→ **Requirement**
Render the lines from the one containing "The width and height of the screenshot is (2087, 1037)." through the end of the records, inclusive, as a JSON list of strings with one string per line. Skip blank lines and leave out the pictures.

→ **Records to process**

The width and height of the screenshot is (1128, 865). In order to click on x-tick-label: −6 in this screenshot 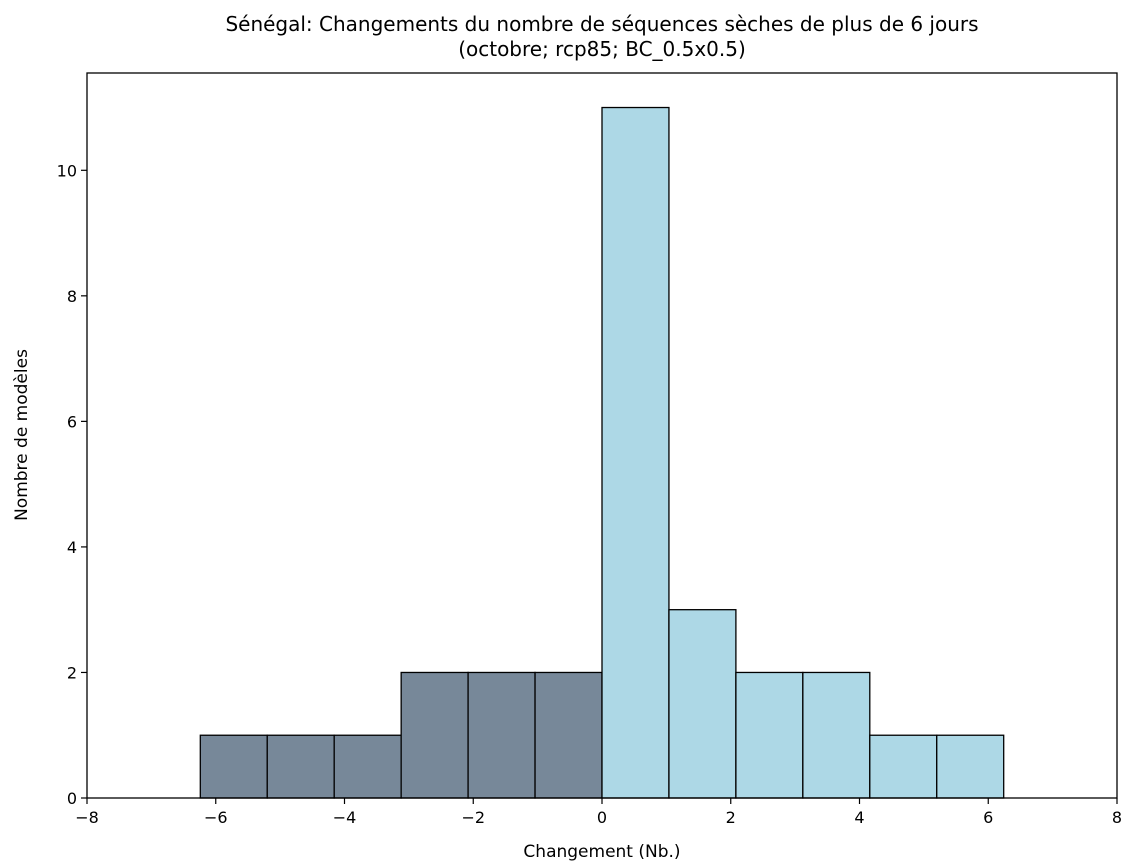, I will do `click(216, 818)`.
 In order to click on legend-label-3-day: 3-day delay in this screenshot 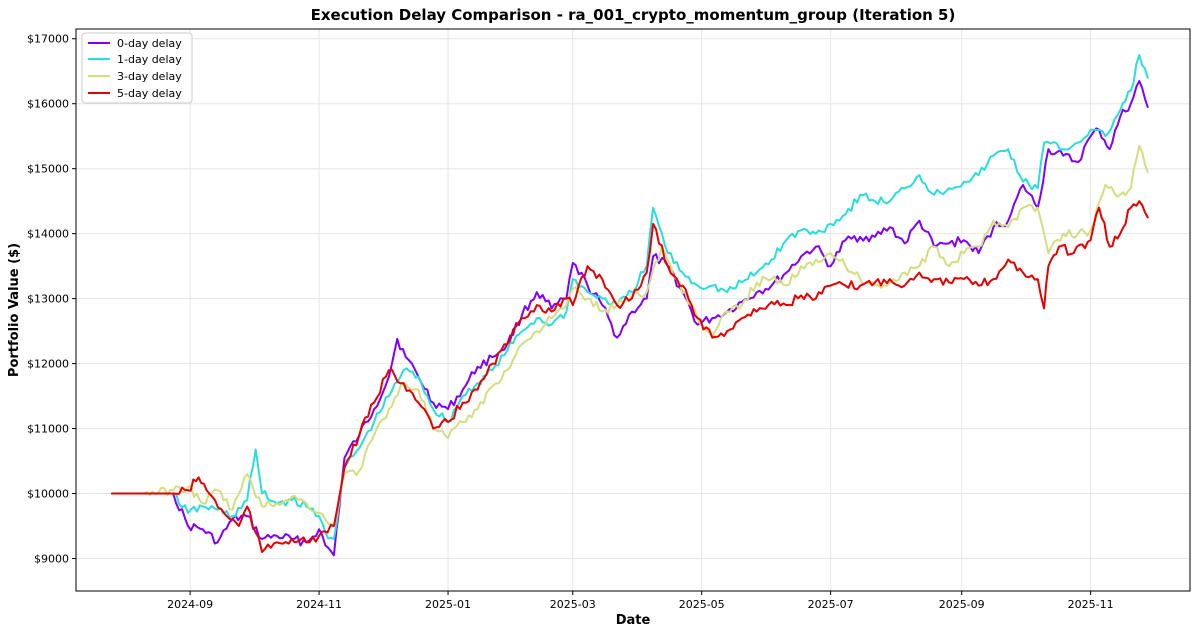, I will do `click(150, 76)`.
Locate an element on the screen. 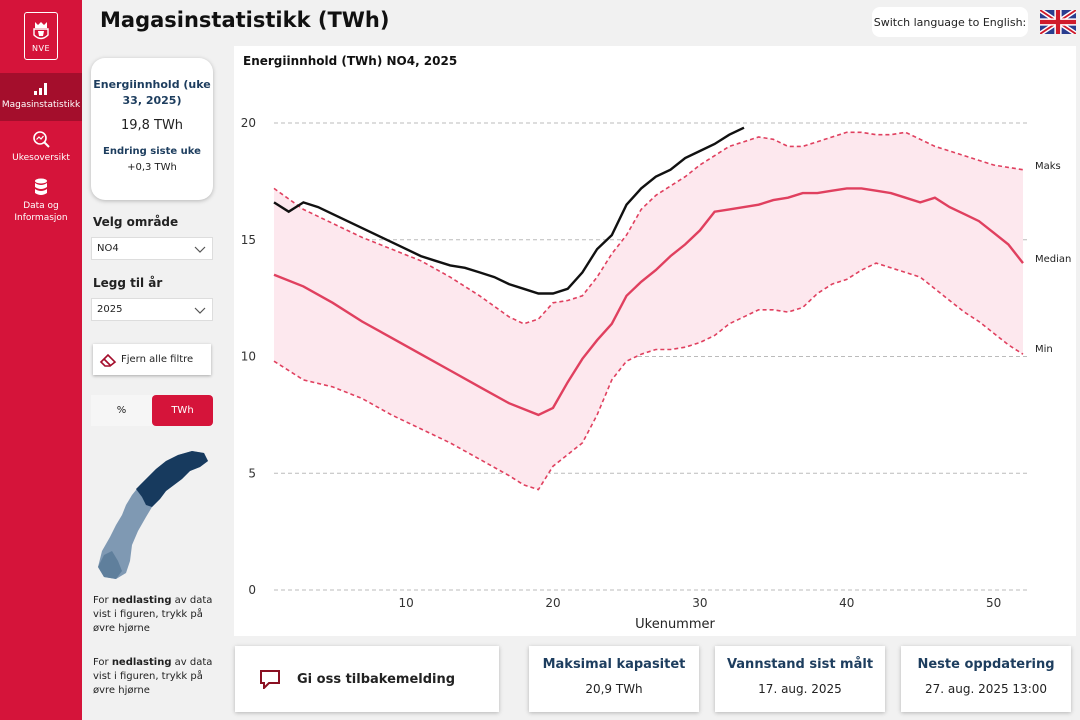 The width and height of the screenshot is (1080, 720). database-icon is located at coordinates (41, 186).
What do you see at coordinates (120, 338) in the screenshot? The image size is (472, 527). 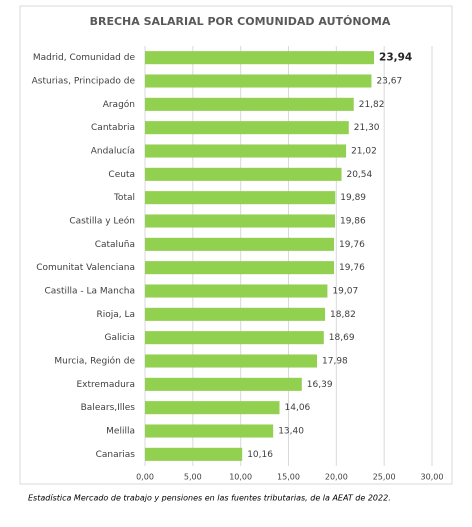 I see `y-tick-label: Galicia` at bounding box center [120, 338].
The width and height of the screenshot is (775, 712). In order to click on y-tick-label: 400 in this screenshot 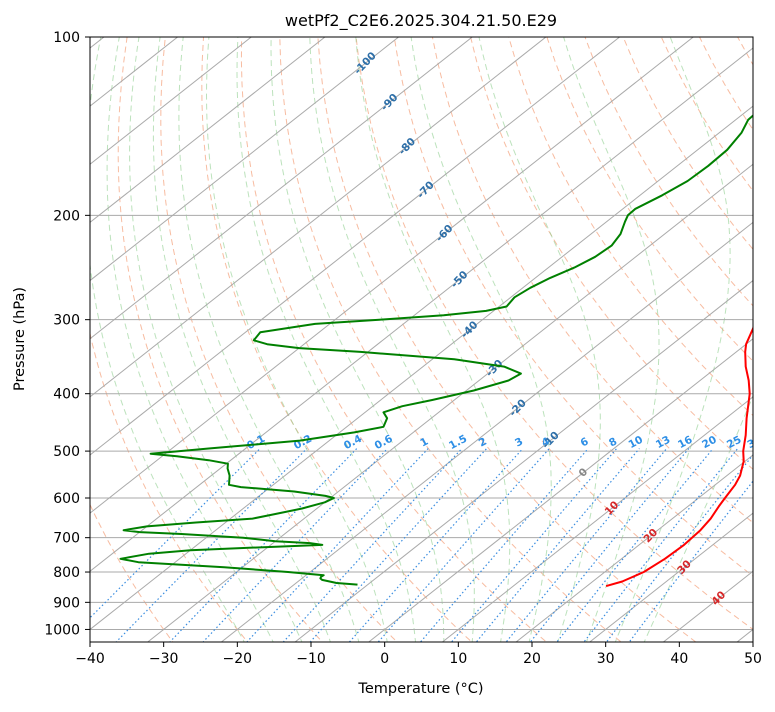, I will do `click(66, 395)`.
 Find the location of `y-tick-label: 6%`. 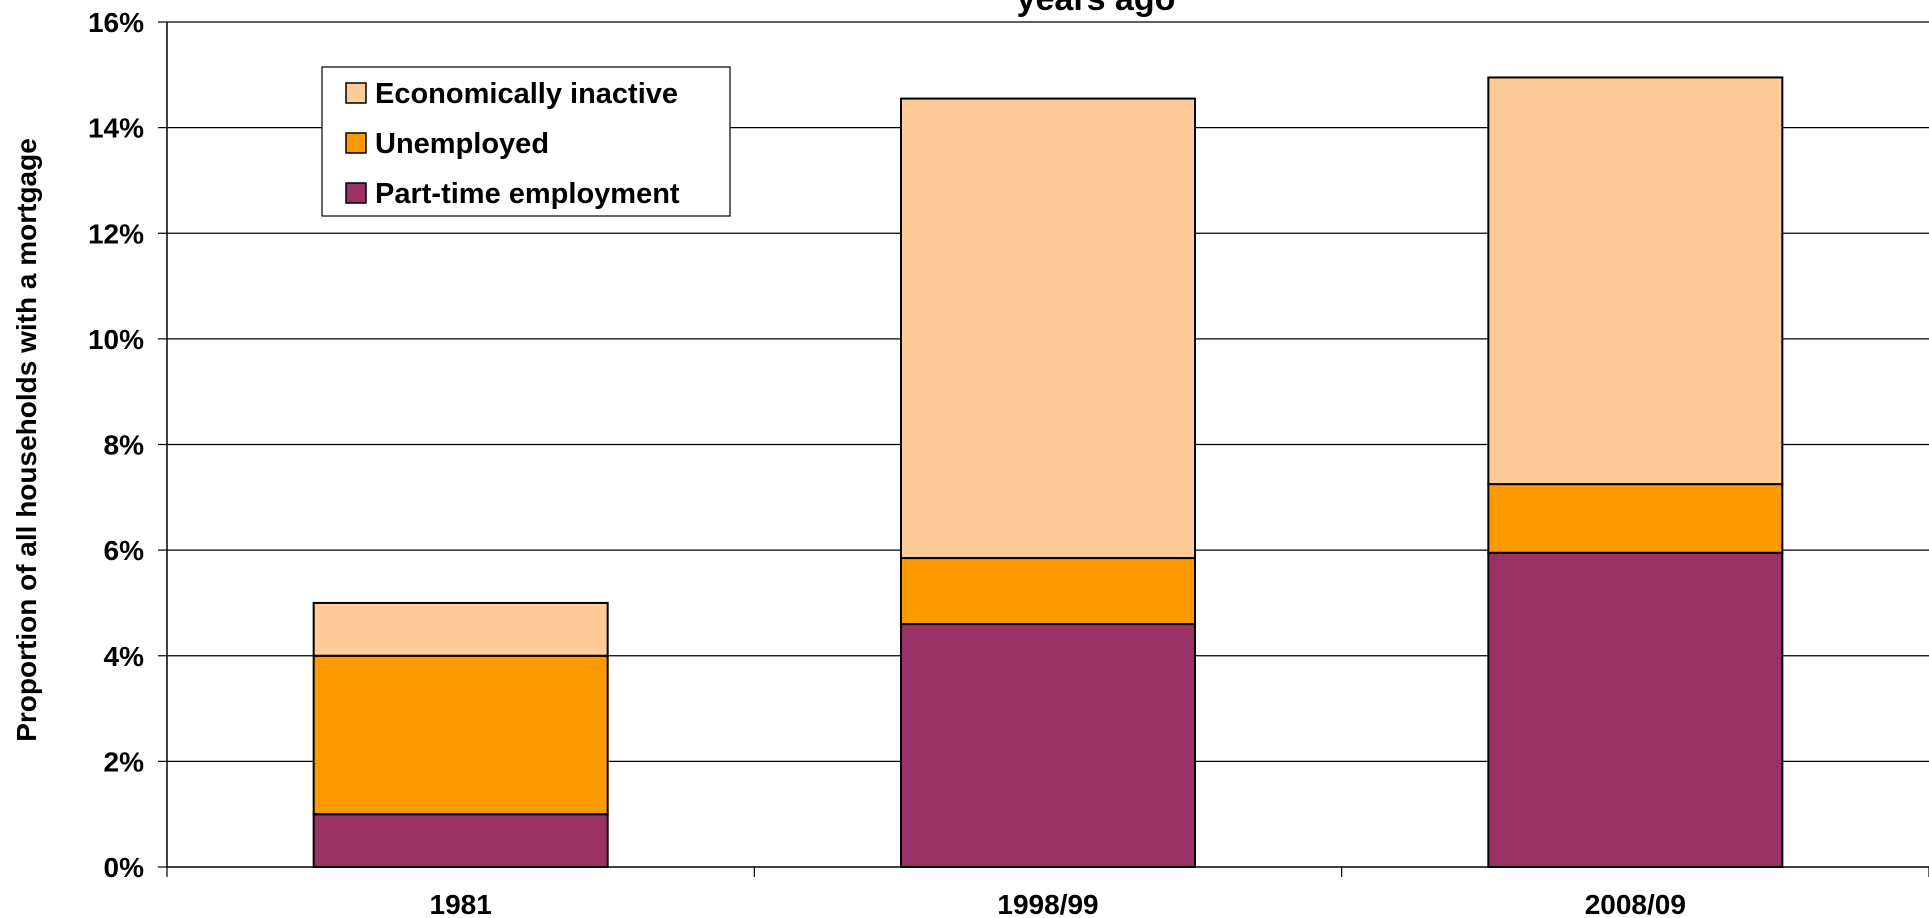

y-tick-label: 6% is located at coordinates (124, 550).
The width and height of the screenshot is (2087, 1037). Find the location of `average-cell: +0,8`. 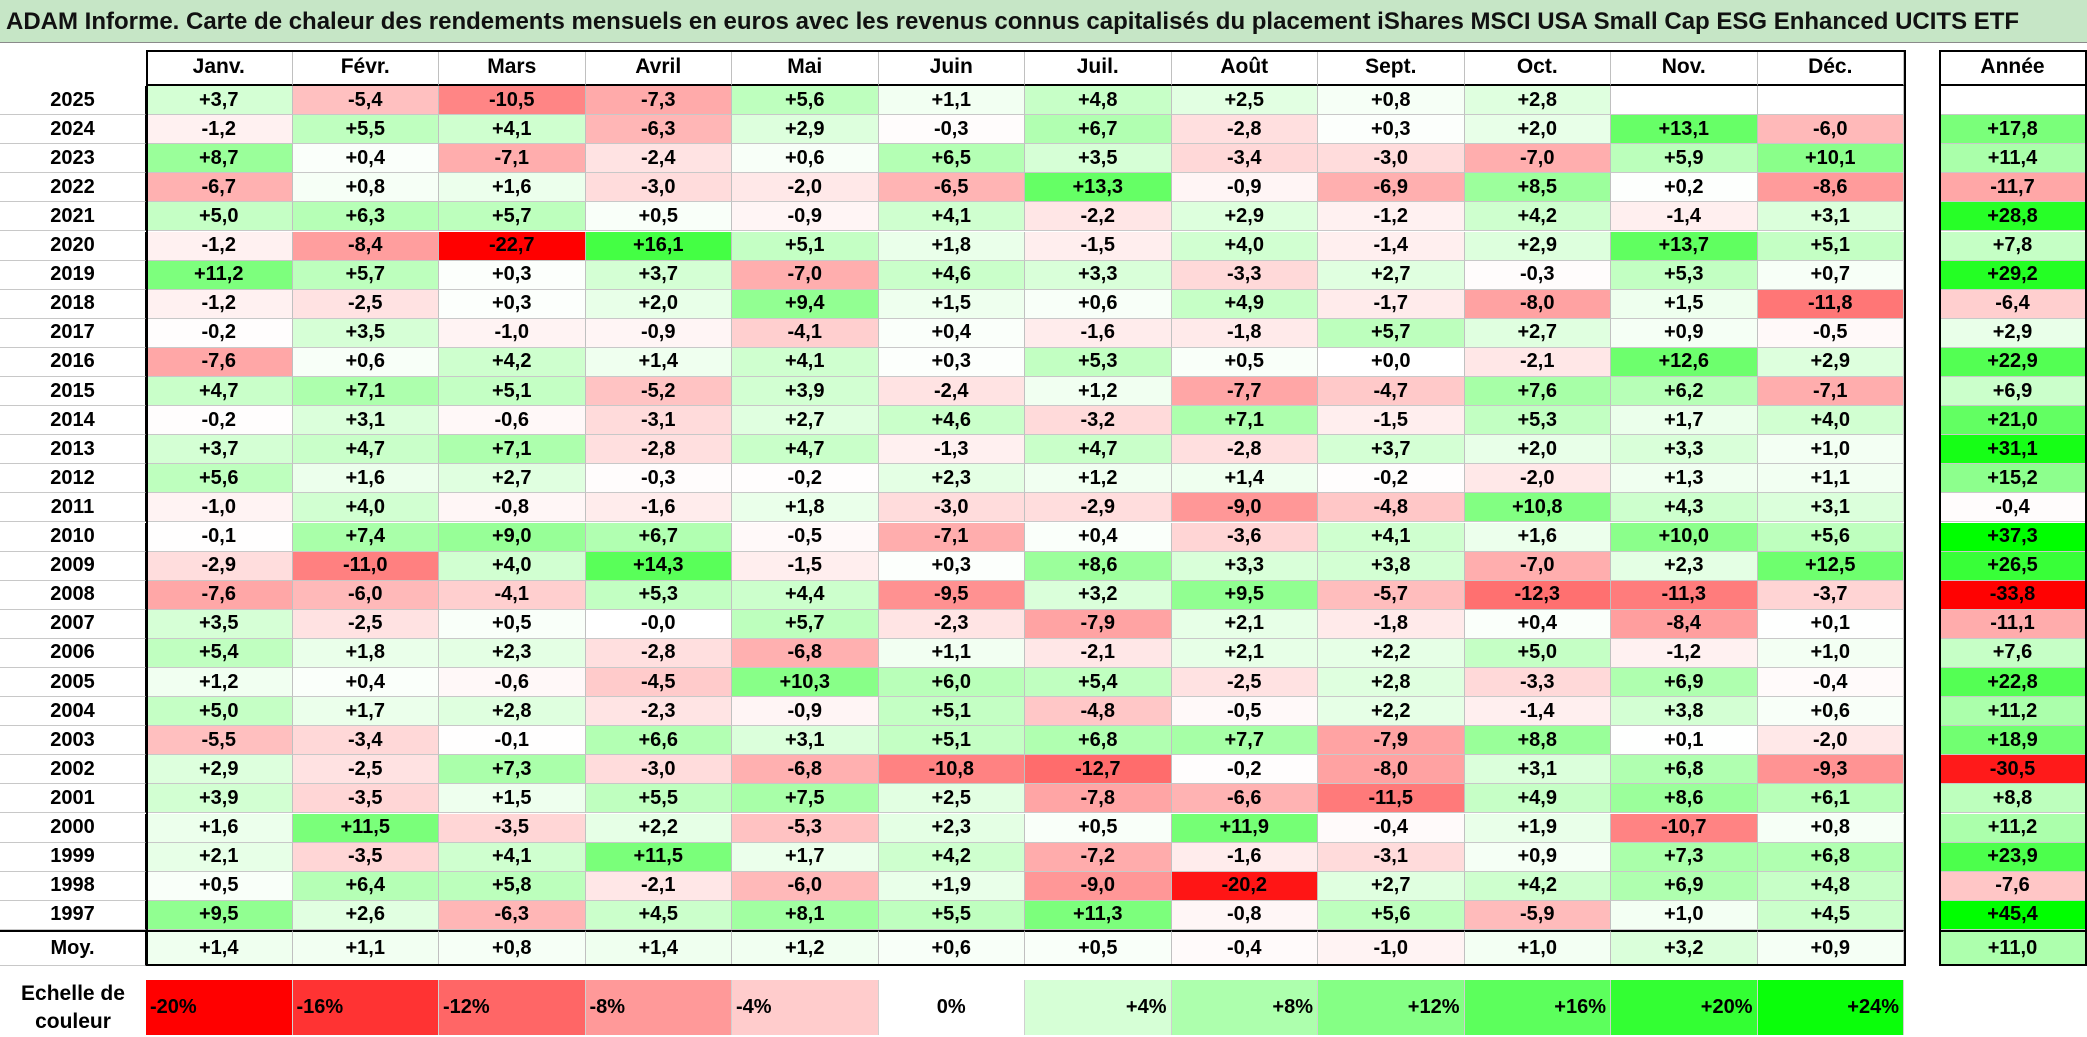

average-cell: +0,8 is located at coordinates (512, 948).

→ **Your solution**
[
  "The width and height of the screenshot is (2087, 1037). Find the location of `average-cell: +0,8`. ",
  "average-cell: +0,8 is located at coordinates (512, 948)."
]